PROBLEM TO SOLVE » Copy the lines of the entries below word for word, leaving out the pictures.

[Word and element pointing entries]

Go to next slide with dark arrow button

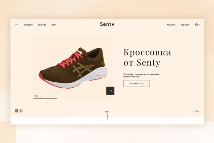pyautogui.click(x=110, y=91)
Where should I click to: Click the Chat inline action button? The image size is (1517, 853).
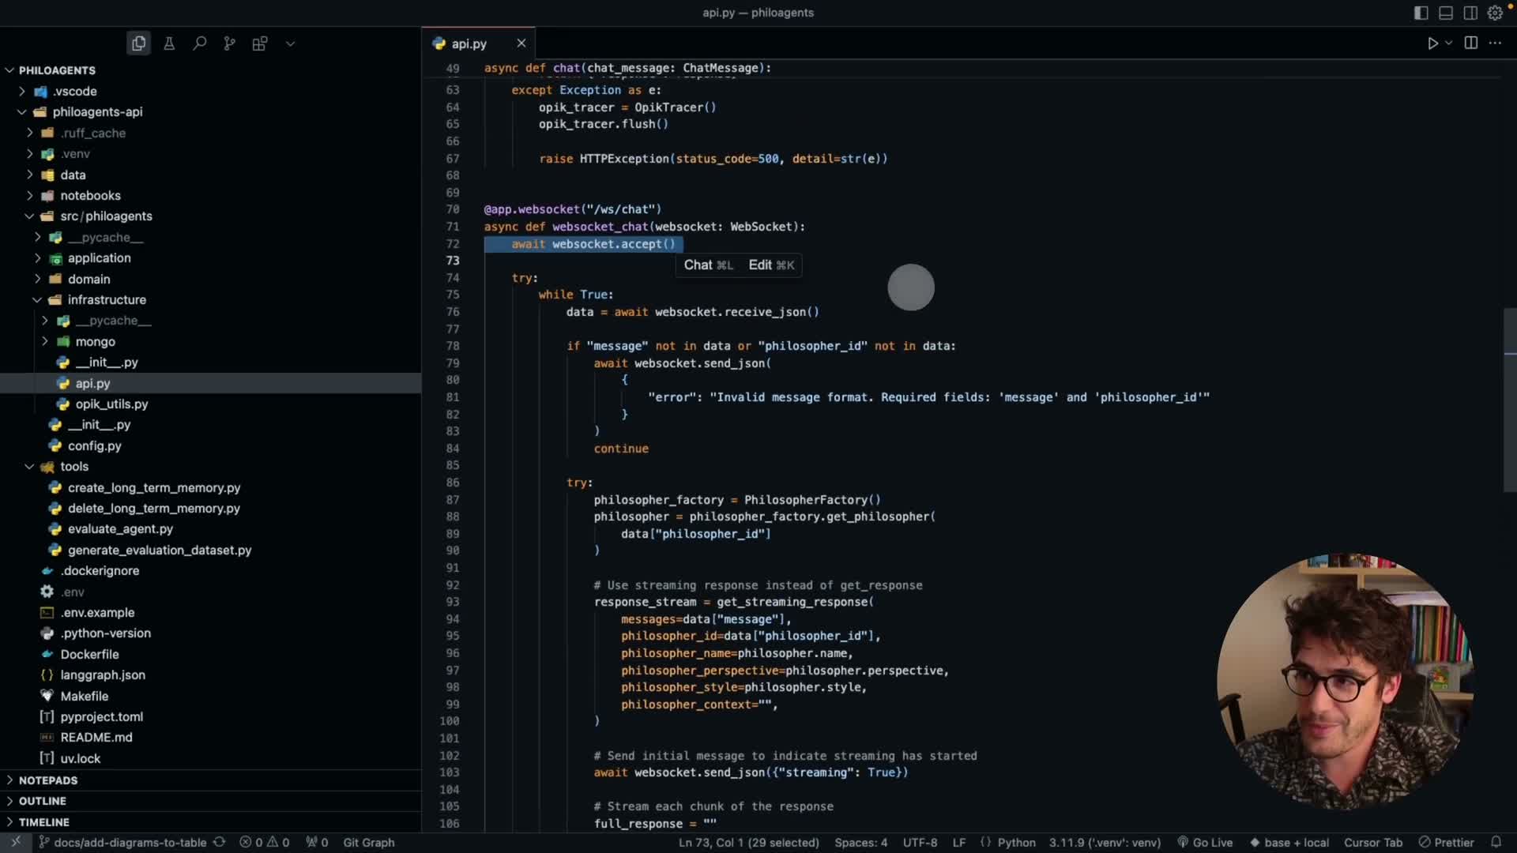pos(708,265)
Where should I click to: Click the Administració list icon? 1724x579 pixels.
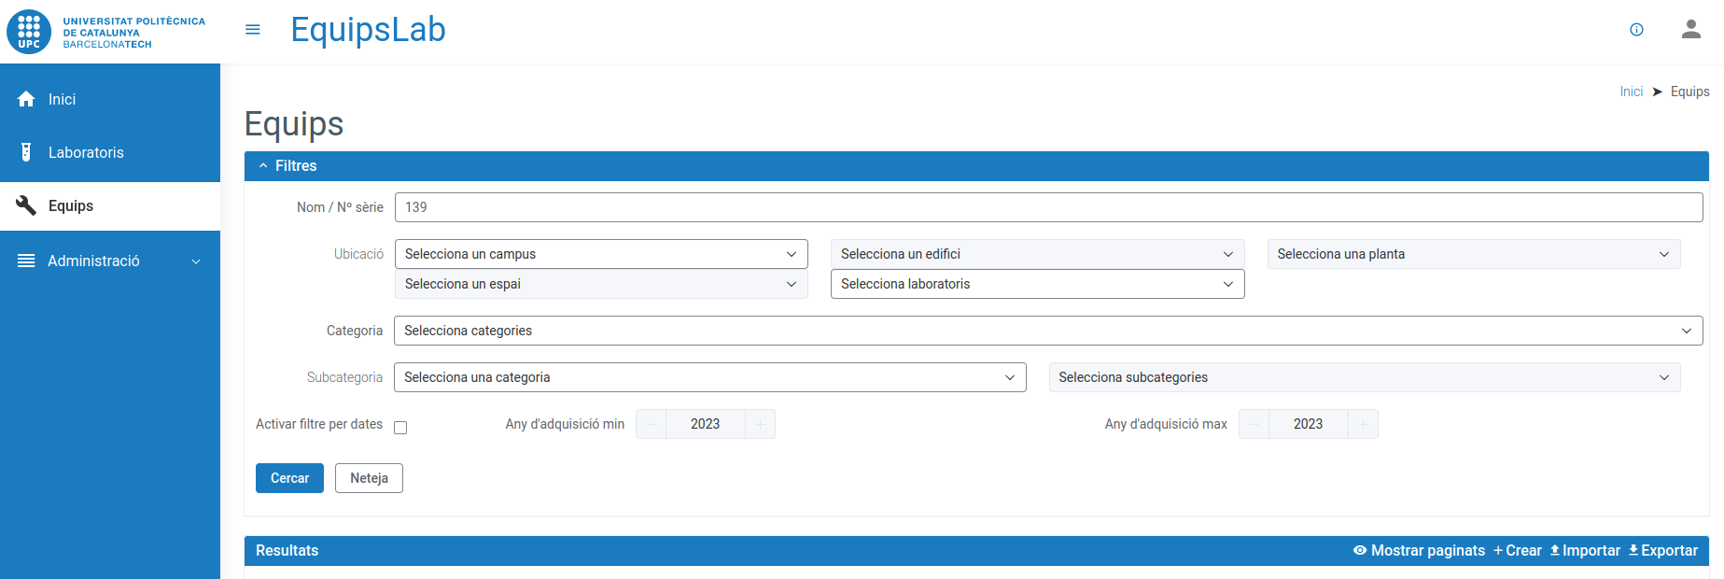(x=26, y=261)
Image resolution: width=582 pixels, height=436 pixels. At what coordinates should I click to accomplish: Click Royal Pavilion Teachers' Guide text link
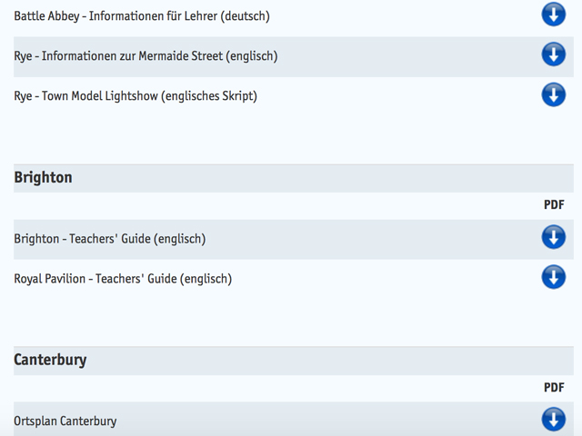123,279
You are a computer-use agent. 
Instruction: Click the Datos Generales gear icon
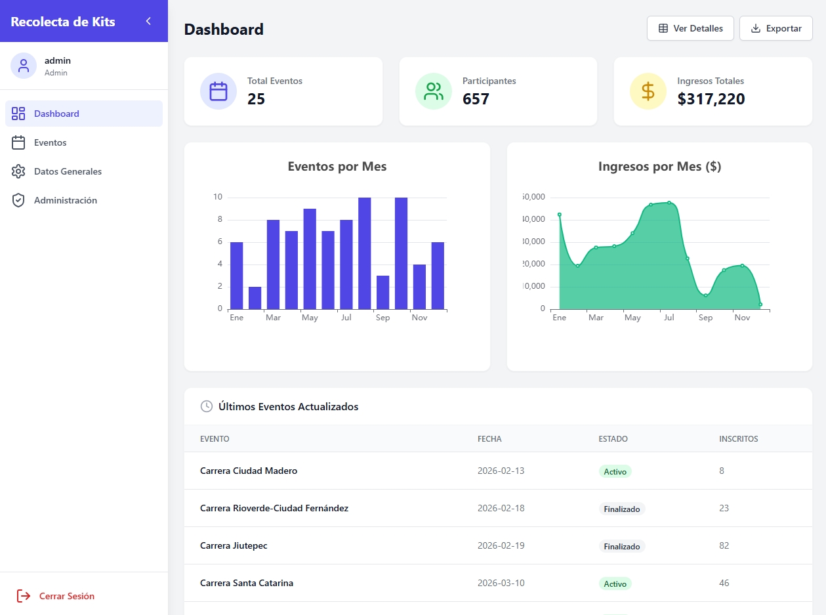pos(18,171)
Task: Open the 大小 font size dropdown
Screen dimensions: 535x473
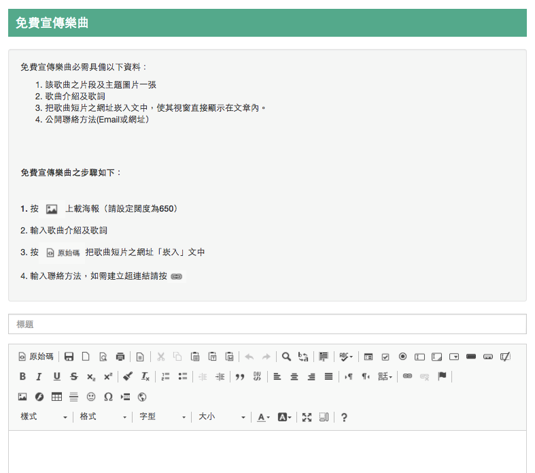Action: coord(222,417)
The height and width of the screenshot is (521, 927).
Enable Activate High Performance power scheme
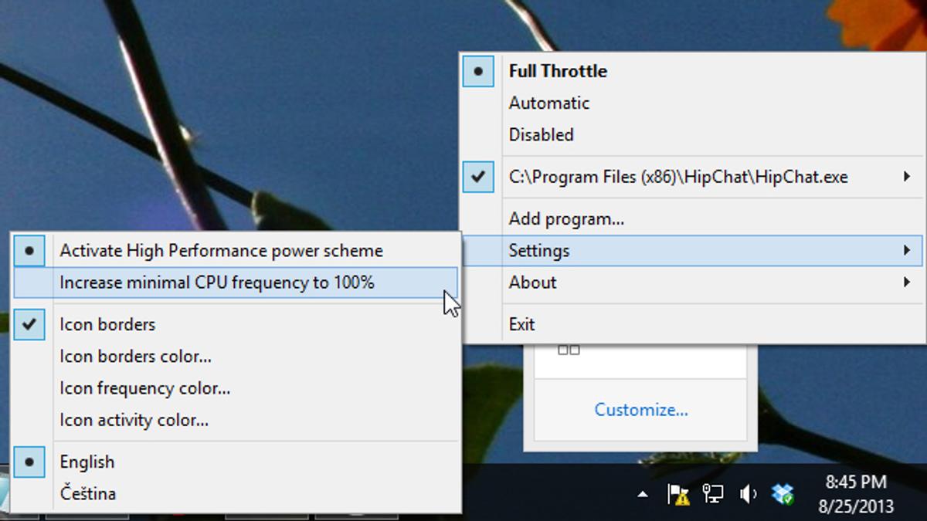pyautogui.click(x=221, y=251)
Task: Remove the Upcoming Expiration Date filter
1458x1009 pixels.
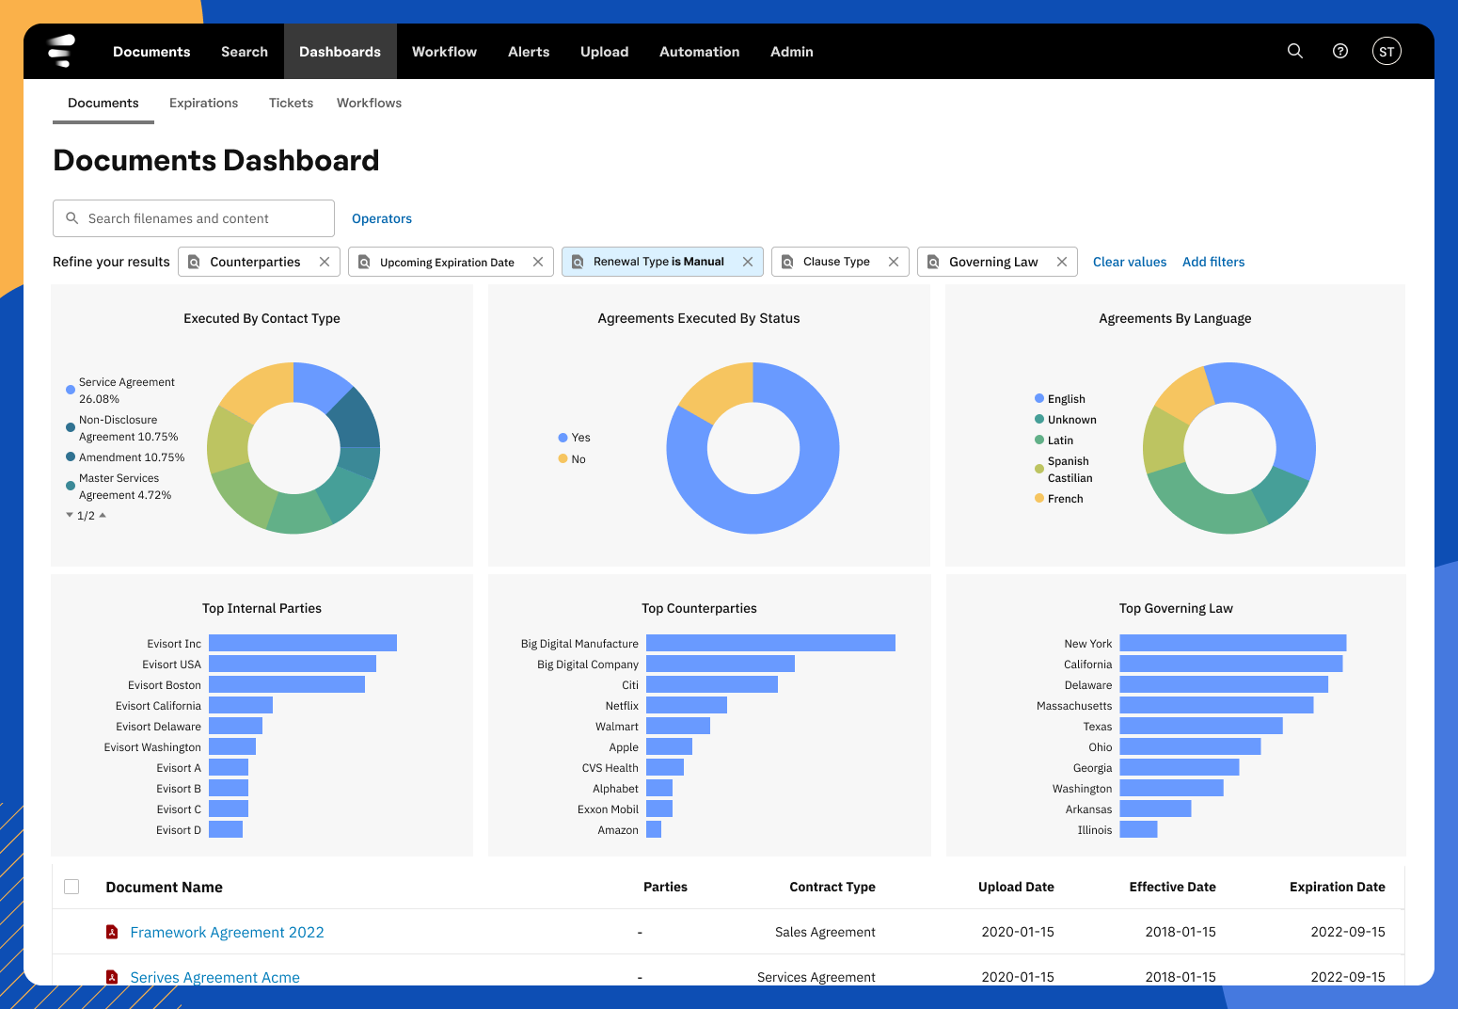Action: pyautogui.click(x=537, y=262)
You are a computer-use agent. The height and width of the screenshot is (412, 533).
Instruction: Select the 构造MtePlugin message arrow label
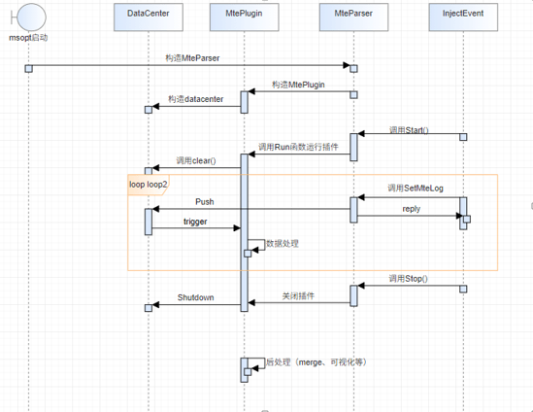point(298,85)
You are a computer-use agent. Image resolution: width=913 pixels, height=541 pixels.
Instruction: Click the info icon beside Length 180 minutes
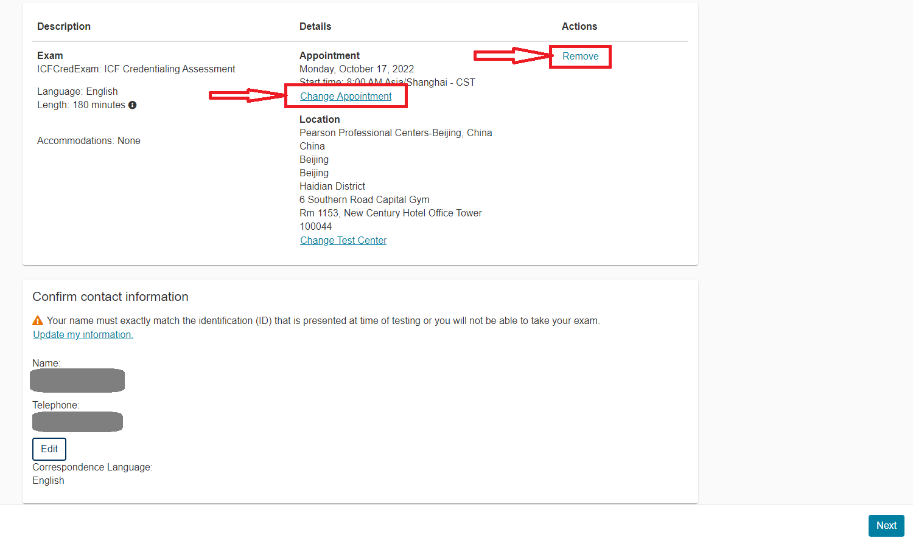132,105

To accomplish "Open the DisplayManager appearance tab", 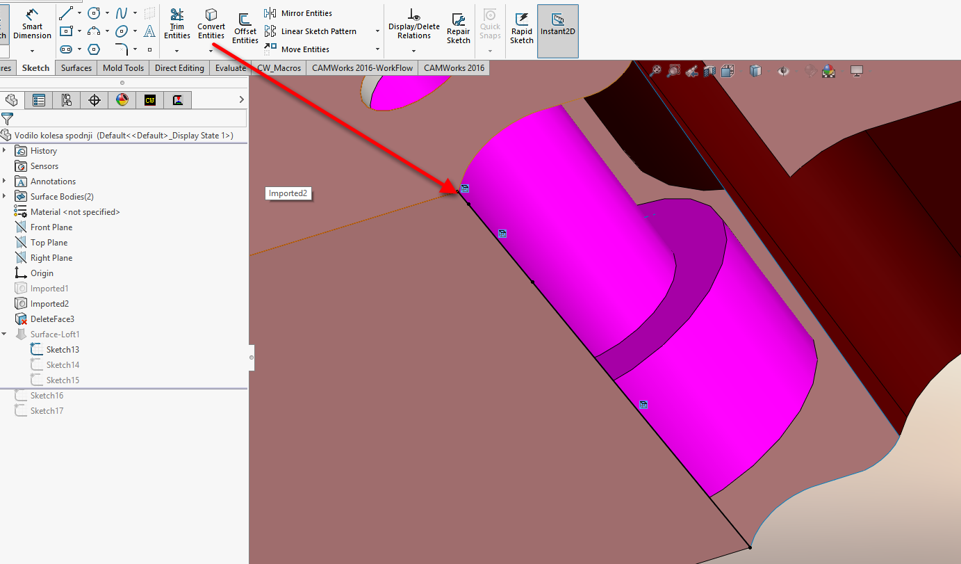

ANSWER TO THE PROBLEM »
Go to next slide with dark arrow button

pyautogui.click(x=110, y=91)
Where should I click to: Click the Chat inline action button? The image size is (1517, 853).
pos(708,265)
Where should I click to: Click the Administració list icon? 1724x579 pixels.
(x=26, y=261)
Image resolution: width=582 pixels, height=436 pixels. At what coordinates should I click to accomplish: Click Royal Pavilion Teachers' Guide text link
123,279
You are a computer-use agent. 
Instruction: Click the Datos Generales gear icon
pos(18,171)
Task: Open the 大小 font size dropdown
Screen dimensions: 535x473
Action: coord(222,417)
The height and width of the screenshot is (521, 927).
Enable Activate High Performance power scheme
pyautogui.click(x=221, y=251)
Task: Remove the Upcoming Expiration Date filter
1458x1009 pixels.
Action: pyautogui.click(x=537, y=262)
You are a computer-use agent. The height and width of the screenshot is (412, 533).
Instruction: Select the 构造MtePlugin message arrow label
point(298,85)
You are a computer-use agent. Image resolution: width=913 pixels, height=541 pixels.
Instruction: Click the info icon beside Length 180 minutes
132,105

To accomplish "Open the DisplayManager appearance tab", 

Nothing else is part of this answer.